- _READING PASSAGE_
Welcome to the Duneland Weavers' Guild!

Our meetings are open to the public and we love visitors,
including non-weavers and not-yet weavers as well as weavers and other fiber artists.

 Have a good summer and weave, weave, weave, knit, knit, knit and spin, spin, spin!

Guild meetings will resume in September after the summer break.  Our first meeting on September 8 will be 1:00 - 3:30 in the afternoon at our usual location in the Library Annex.

For more information about the Guild, including the location and time of the meetings, click on the About link (above).
Click on the Gallery link (above) to see photos of our 2018 annual show and sale.

May 2018 Meeting
(Thanks for the photos, Sue!)
We celebrated the Guild's 70th anniversary year at our final meeting for 2017-18.  Below are photos Sue took of the members who came and enjoyed the delicious lunch which was followed by a fascinating program on
 Viking Age textiles and the looms and other tools used to make them.
Table 1 Table 2

Table 3 Table 4

Julie Watkins, accompanied by her husband, presented the very lively and interesting program on medieval life and warp-weighted looms.  Both were dressed as living history re-enactors in clothing characteristic of the Viking Age (approximately 1000 years ago), and they brought Julie's warp-weighted loom and other tools patterned on those used at that time to produce fabric for clothing and other fiber-based items that were needed for day to day life.

Julie and her loom are in the photo above.  Note the warp chains are being kept under tension by the donut-shaped weights and there are three heddle rods for forming sheds for the weft. Julie's loom is a small portable model.  It is likely that the actual Viking looms were much larger.

Loom 2
After Julie's presentation we were invited to come up and look more closely at all the tools and samples of fiber work, including fabric, which she had brought.  Above Chris is holding some fabric hand woven of wool, linen, hemp or nettle, the fibers that were used in the Viking Age.

Naalbinding Tools 1

On the left, Roz is holding a very sturdy mitten Julie made with naalbinding, a method that was used for making items like mittens and socks.  Naalbinding involves only a single needle and predated knitting and crocheting.  On the right, are a variety of tools and items Julie brought to show us, including wool combs for cleaning and straightening wool fibers,  a niddy-noddy for making skeins of yarn, a net bag made with sprang and a length of very strong cord made using a lucet.

Tools 2
Julie also brought a variety of other tools like those used in the Viking Age which are shown in the photo above: a wooden drop spindle, two combs made of bone, an elegant shawl or cloak pin, and other finely crafted small metal tools useful for a weaver.

- _RECORD SET_
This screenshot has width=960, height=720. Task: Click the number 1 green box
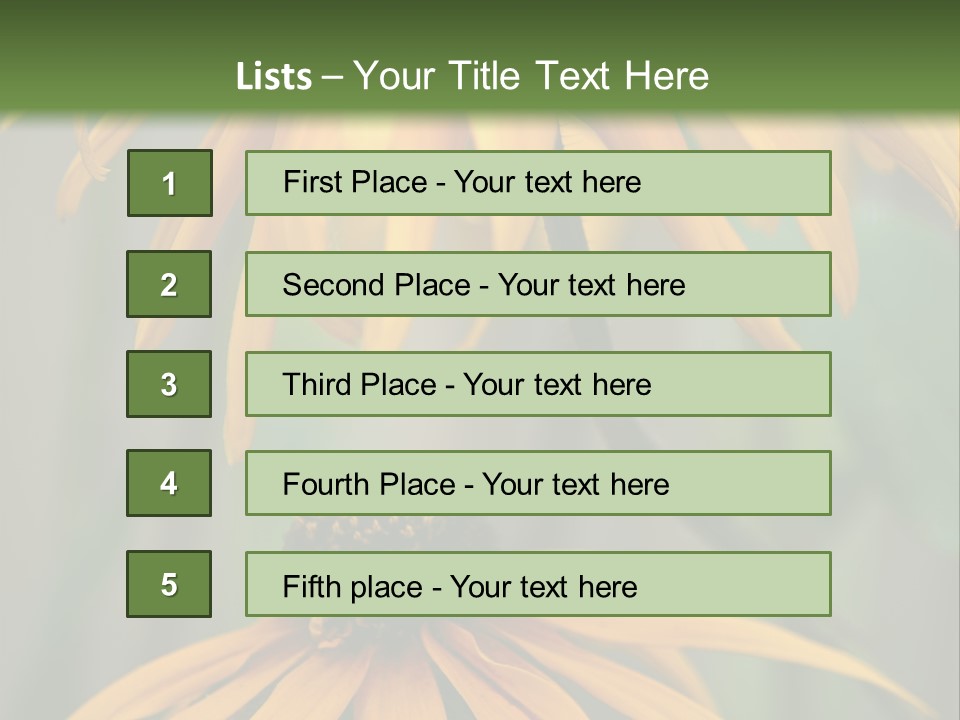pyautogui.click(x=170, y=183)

---

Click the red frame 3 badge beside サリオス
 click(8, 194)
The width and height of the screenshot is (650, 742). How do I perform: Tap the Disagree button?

- _SHORT PROBLEM_
Go on writing the Duneland Weavers' Guild page, starting right after its last sentence about the tools Julie brought.

- _EXPECTED ANSWER_
April 2018 Meeting
(Thanks for the photos, Lisa!  And thanks, Lizz, for notes on another meeting I missed!)

Jacque Gaddy presented a very interesting PowerPoint presentation on current tapestry artists and then provided materials and instructions for people to weave their own mini-baskets with tapestry weave.  We hope people will bring their finished baskets to the May Luncheon so we can see their results.
In the photo above, Jacque is holding the tapestry loom her husband Terry made for her, and on the table are the very attractive mini-basket Jacque wove using tapestry techniques and the collection of colorful yarns she brought for workshop participants to use when weaving their own mini-baskets.

April Show and Tell
Kathy1 Kathy3 Kathy2
Kathy attended a workshop on weaving iridescent fabric presented by Bobbie Irwin.  
Above Kathy is holding a scarf she wove using that technique at the workshop.
Shelby1 Shelby2
Shelby wove this loom-controlled twill rug using a linen warp and wool weft and 4 shafts.

Margaret Sue

Margaret and Sue attended a workshop in Washington State on nuno stained glass felting.  Margaret (on the L) is holding a scarf she felted with a variety of shapes of areas that let light through, and Sue (on the R) is holding a scarf she felted with a regular rectangular "window" pattern.

Jeane Chris Terry
Jeane wove two towels in huck weave and also brought a cotton shawl she had knit for the Fashion Show. Above is an egg apron (!) Chris knit for members of her family to wear when they collect eggs from their 20 newly acquired chickens. Terry brought batts she had prepared for spinning, including this one in sunset colors.

Pam1 Pam2
Pam brought a purse she had made using 8-shaft twill fabric she had woven using 10/2 (possibly) rayon.

March 2018 Meeting

(Thanks for the photos, Lisa and Sue!  And thanks, Lizz, for notes on the meeting I missed!)

Our March meeting was the Weavers' and Spinners' Challenge (a.k.a. Weavers' and Spinners' Poker).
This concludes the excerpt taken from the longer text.